- [Problem requirements]
Give again, word for word, every line in the entries below from the line with "Given: Select the Keine radio option" up to and including the line with "Given: Click the search magnifier icon", and no other line.

- [Study material]
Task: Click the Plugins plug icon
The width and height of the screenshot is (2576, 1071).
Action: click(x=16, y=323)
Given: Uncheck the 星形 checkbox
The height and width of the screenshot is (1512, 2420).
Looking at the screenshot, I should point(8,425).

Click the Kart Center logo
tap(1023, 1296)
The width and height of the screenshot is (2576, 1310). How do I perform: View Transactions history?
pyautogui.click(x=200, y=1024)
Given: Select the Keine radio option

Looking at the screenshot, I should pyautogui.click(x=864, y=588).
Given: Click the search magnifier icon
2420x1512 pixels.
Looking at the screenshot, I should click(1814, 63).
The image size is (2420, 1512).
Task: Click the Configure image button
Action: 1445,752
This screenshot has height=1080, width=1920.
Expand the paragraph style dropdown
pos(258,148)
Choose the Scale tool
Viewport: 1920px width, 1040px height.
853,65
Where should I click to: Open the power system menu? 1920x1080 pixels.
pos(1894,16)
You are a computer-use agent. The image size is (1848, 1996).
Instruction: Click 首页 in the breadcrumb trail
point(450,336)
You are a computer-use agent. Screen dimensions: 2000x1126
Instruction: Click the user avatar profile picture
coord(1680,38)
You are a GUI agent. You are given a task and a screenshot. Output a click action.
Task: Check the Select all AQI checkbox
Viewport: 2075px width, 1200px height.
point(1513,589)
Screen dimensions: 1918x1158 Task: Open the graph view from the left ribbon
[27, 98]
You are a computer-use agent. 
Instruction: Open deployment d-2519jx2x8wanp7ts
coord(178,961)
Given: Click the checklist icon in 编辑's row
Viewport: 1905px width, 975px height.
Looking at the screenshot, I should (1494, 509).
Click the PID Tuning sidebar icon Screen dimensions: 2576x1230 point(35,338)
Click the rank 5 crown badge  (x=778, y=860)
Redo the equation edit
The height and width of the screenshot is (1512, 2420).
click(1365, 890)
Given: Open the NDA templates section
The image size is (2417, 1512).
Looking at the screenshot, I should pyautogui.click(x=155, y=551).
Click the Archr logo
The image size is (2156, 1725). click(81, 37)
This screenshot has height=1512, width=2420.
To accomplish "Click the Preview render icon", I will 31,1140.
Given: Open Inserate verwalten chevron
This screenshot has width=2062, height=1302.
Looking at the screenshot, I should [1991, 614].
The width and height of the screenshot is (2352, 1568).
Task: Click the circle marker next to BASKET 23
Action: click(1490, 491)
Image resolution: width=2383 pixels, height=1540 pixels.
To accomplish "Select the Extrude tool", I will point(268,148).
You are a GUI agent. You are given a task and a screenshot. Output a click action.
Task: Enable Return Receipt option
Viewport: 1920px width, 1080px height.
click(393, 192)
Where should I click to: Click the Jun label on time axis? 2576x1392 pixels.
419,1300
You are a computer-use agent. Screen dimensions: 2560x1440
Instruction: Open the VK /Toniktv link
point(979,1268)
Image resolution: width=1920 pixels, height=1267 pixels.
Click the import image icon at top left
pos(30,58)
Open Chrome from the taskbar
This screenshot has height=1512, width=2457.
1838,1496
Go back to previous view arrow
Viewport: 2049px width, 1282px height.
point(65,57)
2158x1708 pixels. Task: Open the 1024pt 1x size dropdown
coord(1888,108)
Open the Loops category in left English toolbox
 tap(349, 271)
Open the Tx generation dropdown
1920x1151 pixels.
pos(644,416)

- [Your response]
Given: Select the Keine radio option

Looking at the screenshot, I should pyautogui.click(x=864, y=588).
Given: Click the search magnifier icon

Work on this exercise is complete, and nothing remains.